The gas pressure acting part 41 can move within the gas flow path by the high-pressure gas flow F flowing into the gas flow path 36 through the inlet 32, and accordingly, the shooter 33 is provided with a fin portion ( 34) can be rotated in one direction (for example, clockwise in FIG. 6).

Additionally, the shooter 33 may include a trip bar operating portion 42 that extends to the other side and is formed to be in contact with the trip bar 30.

Here, the trip bar 30 is rotatably provided on the frame 12, and when rotated in the other direction (for example, counterclockwise in FIG. 6), the opening and closing mechanism unit 2 is operated to automatically block the circuit. .

When the shooter 33 is driven to rotate by the high-pressure gas flow F, the trip bar operating part 42 also rotates in one direction and comes into contact with the trip bar 30, and continues to press the trip bar to hit the trip bar. It becomes possible to rotate in any direction.

The trip bar 30 is installed within the rotation trajectory of the shooter 33, rotates by the hit and pressure of the shooter, and triggers the latch holder 27 of the opening/closing mechanism part 2 to operate to the release position. . In other words, the shooter can provide the force for triggering the trip bar.

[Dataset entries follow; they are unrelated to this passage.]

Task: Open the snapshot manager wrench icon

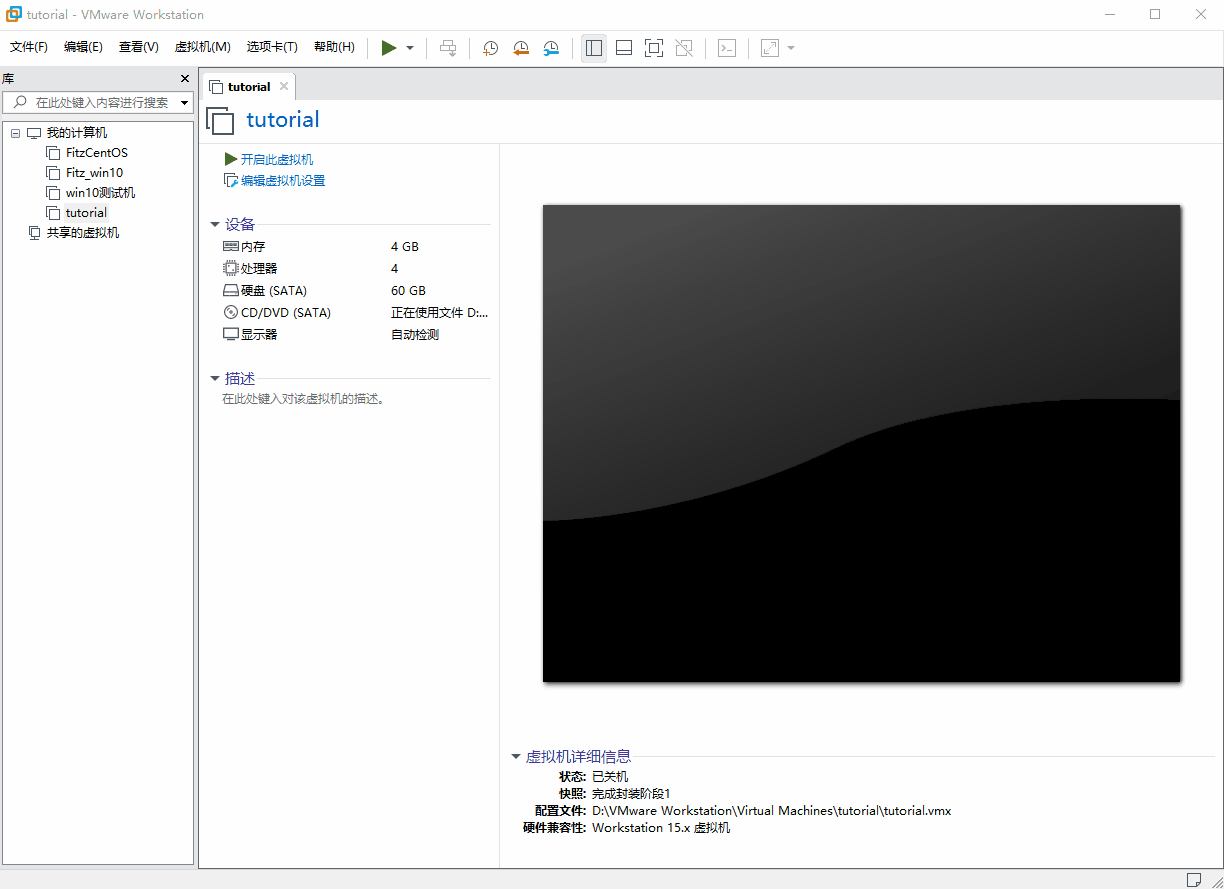Action: point(552,48)
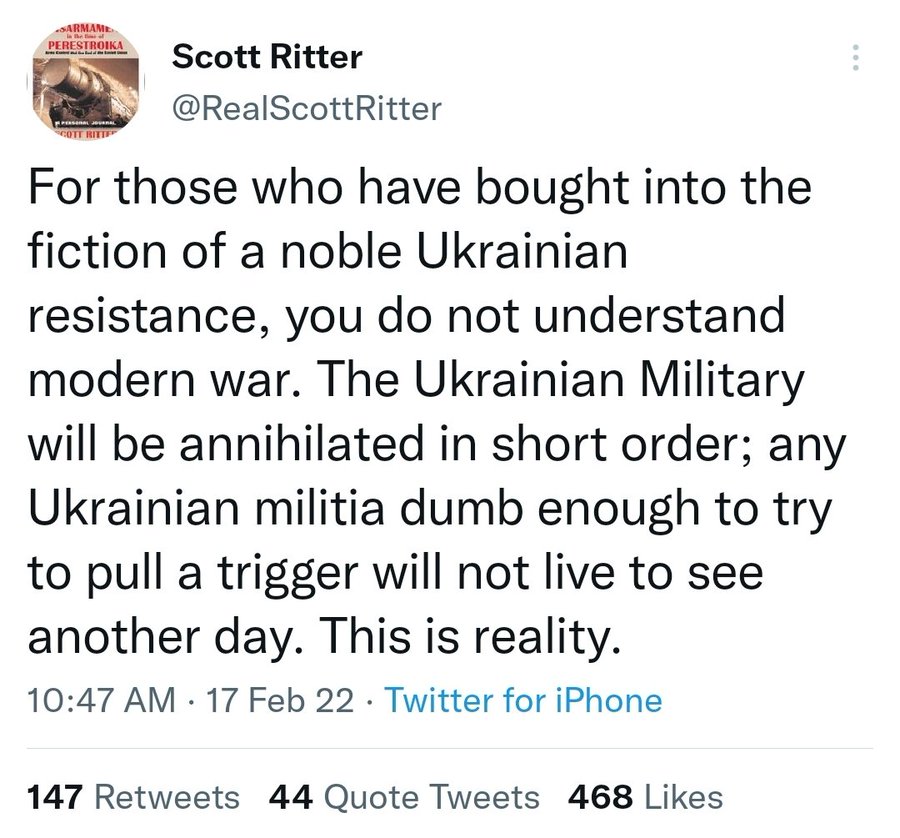This screenshot has width=900, height=838.
Task: Open the Scott Ritter display name profile
Action: click(x=267, y=57)
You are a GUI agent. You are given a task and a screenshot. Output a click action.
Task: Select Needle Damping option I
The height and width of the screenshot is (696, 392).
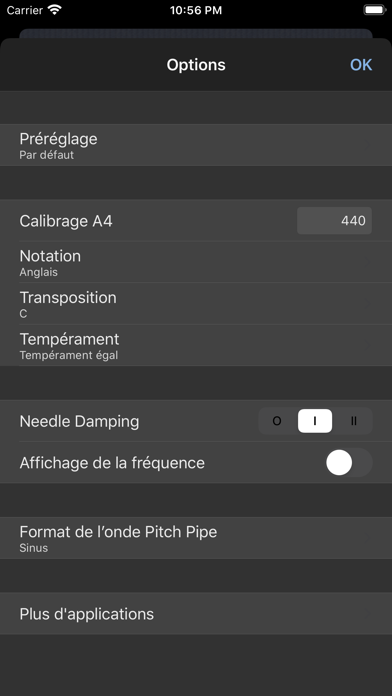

More specifically, the trip bar 30 only releases the latch holder 27 from the locked position with respect to the trip latch 26 while rotating, and the driving force for actually tripping the opening/closing mechanism portion 2 is applied to the trip latch. It can be obtained from the elastic energy of the trip spring 25 maintained in an accumulated state.

That is, the trip latch 26, which is free from the latch holder 27, is placed in the trip position, thereby operating the upper link 24 and the lower link 23 by the elastic energy accumulated in the trip spring 25 and the shaft 16. ) is rotated to separate the mover 13 from the stator 14.

Accordingly, the pressure trip device 3 may serve to trigger the opening/closing mechanism unit 2 to perform a trip operation via the trip bar 30.

The shooter 33 may further include a stopper 43 extending from the through hole and contacting the side wall of the gas flow path 36. As a result, the shooter may be limited in rotation after rotating by a predetermined angle by the stopper.

One end of the return spring 35 is supported by the housing 31, and the other end contacts one side of the shooter 33, for example, the gas pressure application portion 41 to elastically support the shooter. When the external force is removed, this return spring can transmit an elastic restoring force to the gas pressure application unit to rotate the shooter in the other direction and simultaneously return the gas pressure application unit to its original position.

For example, a coil spring may be used as the return spring 35. In this case, the inner wall of the housing 31 supports one end of the coil spring, and the gas pressure application portion 41 of the shooter 33 supports the other end of the coil spring.

However, the configuration and arrangement of the return spring 35 are not limited to the above-described example, and for example, a torsion spring installed on the pin portion 34 for rotation of the shooter 33 may be adopted as the return spring. At this time, one end of the torsion spring may be supported by the inner wall of the housing and the other end may be supported by one side of the shooter.

The press-trip device 3 configured in this way can trip the circuit breaker more quickly and stably through the pressure of the arc and gas generated by contact opening, thereby improving the tripping performance of the circuit breaker.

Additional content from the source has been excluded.